The required output is the exact text of the lines from the line containing "Given: Select the" through the final line below, inclusive, without pictures.
===== Dataset entries =====
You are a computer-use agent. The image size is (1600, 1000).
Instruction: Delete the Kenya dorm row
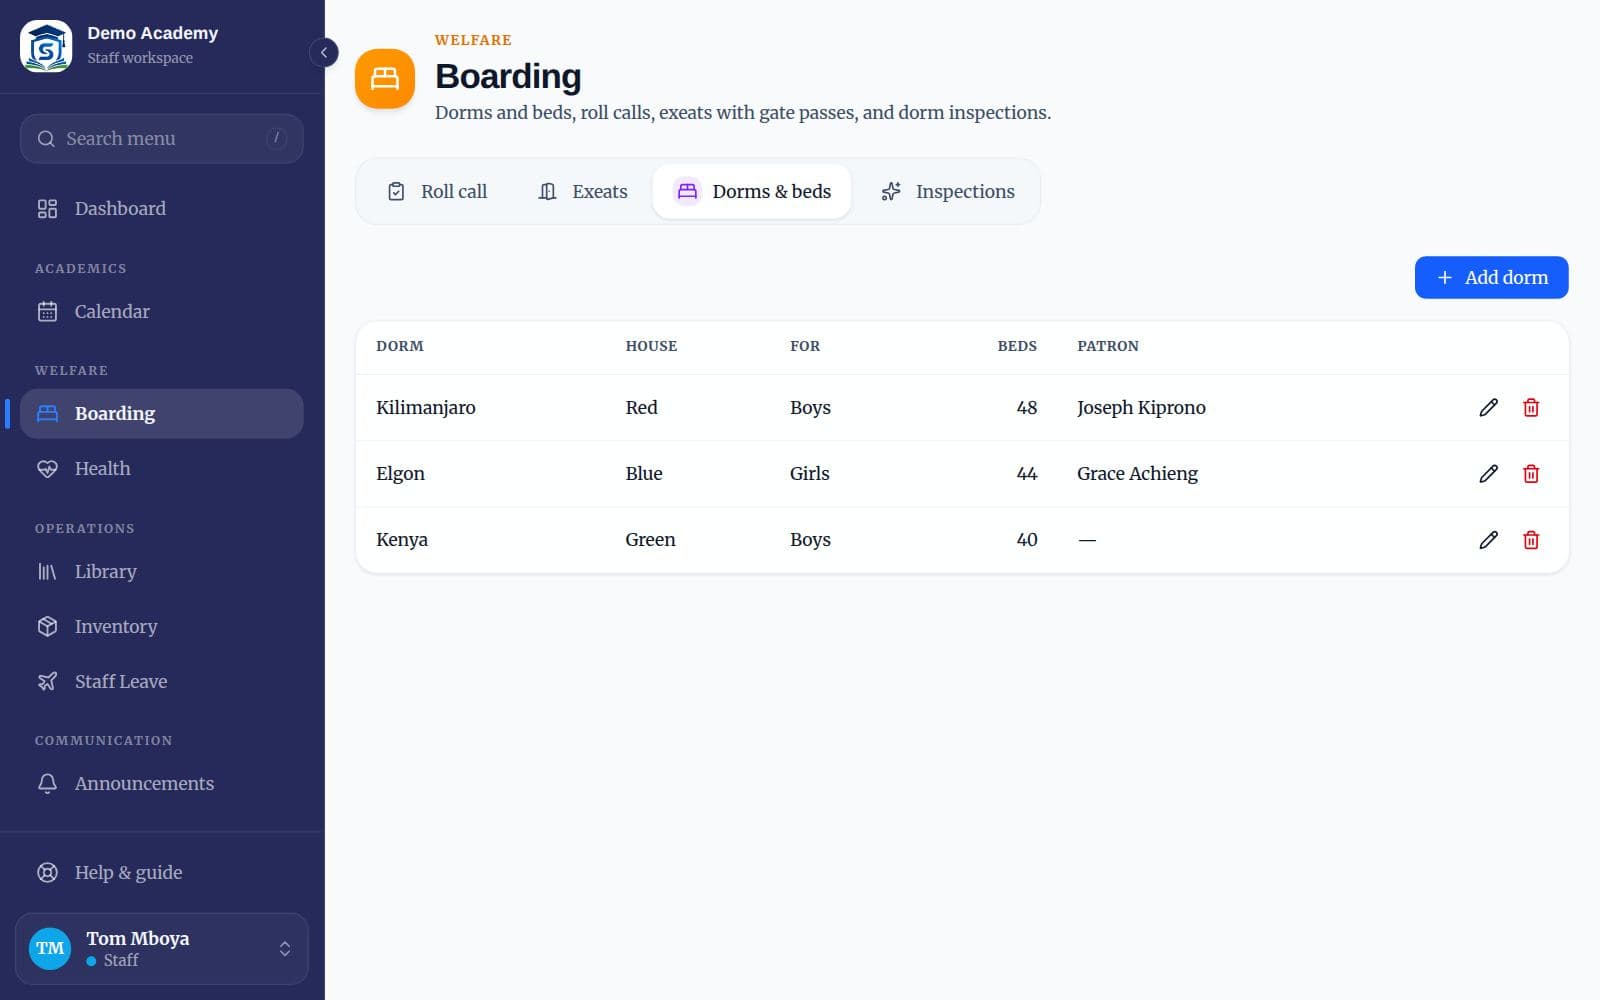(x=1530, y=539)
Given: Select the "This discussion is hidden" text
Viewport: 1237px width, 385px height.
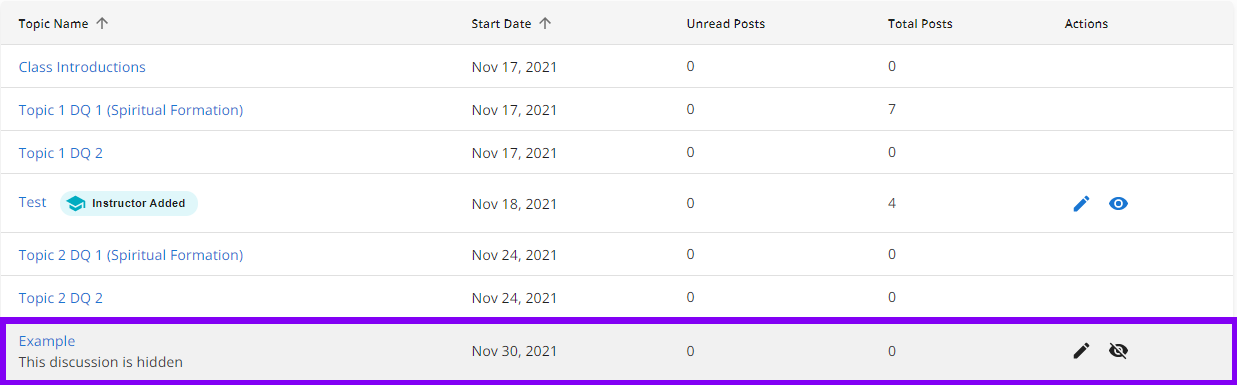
=====
* Output for this task
Given: Select the "This discussion is hidden" text
Viewport: 1237px width, 385px height.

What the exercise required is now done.